MARGARET SANGER (1879-1966) was the founder of the American birth control movement. The sixth of eleven children, Sanger attributed her mother’s death from tuberculosis at age 50 to her many pregnancies. After studying nursing, Sanger gravitated toward the Bohemian culture of New York’s Greenwich Village and began associating with radicals, political agitators and commentators such as John Reed, Upton Sinclair and Emma Goldman.
Sanger began writing a sex education column for the New York Call in 1912, which led to the first of many charges of obscenity. She coined the term “birth control” and called for family limitations as a path to women’s liberation. She challenged the Comstock Laws that banned distribution of contraception information. Her ongoing legal troubles led her to live abroad while continuing to rally support on both sides of the Atlantic.
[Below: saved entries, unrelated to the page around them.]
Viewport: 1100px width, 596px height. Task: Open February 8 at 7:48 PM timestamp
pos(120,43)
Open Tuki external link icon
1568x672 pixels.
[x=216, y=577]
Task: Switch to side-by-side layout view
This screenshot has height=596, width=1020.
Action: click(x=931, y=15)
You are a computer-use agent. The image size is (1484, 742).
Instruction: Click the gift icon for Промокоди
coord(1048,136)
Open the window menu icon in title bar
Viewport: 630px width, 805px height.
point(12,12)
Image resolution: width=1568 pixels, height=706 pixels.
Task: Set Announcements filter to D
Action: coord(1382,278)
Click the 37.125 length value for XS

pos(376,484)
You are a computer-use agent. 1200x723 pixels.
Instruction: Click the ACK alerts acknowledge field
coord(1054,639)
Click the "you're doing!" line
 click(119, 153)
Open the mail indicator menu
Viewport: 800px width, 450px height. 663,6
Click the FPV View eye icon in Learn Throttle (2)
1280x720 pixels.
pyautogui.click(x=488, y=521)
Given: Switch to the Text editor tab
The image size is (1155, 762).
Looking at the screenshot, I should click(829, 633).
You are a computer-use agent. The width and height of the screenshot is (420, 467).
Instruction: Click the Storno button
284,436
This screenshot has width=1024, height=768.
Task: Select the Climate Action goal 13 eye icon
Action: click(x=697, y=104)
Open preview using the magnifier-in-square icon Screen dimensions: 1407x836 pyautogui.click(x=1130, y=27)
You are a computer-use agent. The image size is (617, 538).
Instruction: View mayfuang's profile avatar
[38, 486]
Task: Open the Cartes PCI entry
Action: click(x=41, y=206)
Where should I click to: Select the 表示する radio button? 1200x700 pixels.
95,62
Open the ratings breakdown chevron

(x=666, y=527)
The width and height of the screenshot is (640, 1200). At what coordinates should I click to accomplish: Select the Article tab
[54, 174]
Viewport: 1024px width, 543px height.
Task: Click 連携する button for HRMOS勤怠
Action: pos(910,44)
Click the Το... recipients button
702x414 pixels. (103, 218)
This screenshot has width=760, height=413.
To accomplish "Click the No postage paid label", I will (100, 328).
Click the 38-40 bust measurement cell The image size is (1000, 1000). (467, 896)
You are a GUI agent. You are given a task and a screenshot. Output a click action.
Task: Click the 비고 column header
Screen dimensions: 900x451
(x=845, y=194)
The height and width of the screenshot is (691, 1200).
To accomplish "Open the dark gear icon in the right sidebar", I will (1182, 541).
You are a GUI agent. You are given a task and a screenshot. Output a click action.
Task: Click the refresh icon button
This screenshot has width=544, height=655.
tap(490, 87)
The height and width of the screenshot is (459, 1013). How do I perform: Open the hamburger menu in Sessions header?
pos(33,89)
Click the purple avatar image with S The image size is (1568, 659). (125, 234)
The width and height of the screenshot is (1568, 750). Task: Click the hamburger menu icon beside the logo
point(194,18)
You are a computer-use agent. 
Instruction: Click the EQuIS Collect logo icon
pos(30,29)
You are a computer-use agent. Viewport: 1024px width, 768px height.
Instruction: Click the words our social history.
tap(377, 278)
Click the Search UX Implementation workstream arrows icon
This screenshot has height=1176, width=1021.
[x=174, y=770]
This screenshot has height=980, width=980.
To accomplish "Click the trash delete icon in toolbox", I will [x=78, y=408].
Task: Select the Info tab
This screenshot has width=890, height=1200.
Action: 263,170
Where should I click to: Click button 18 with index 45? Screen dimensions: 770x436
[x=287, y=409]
Upon returning to New York, she opened the first American birth control clinic in 1916 in Brooklyn. The clinic was quickly shut down and legal proceedings ensued. On appeal, the court ruled that physicians were exempt from laws prohibiting distribution of contraceptive information. In response, Sanger established the Clinic Research Bureau, the first legal birth control clinic in the nation.
Offering a one-page, ANS, written in the lower margin of a
typed letter signed from ARNOLD F. GATES
(1914-1993), noted Civil War scholar and autograph collector, wishing Sanger a
happy birthday. He writes on September
14, 1939, in part, “…I wish you all the best the years can hold. May you win out in the great fight you are
putting up. You deserve the victory coming your way…” Sanger writes at the bottom, “Thank you for
your kind wishes. Its shocking that anyone but ones Mother should remember a
birthday. Anyway I do thank you for
this. Margaret Sanger.”
Folded with normal wear and in very good condition.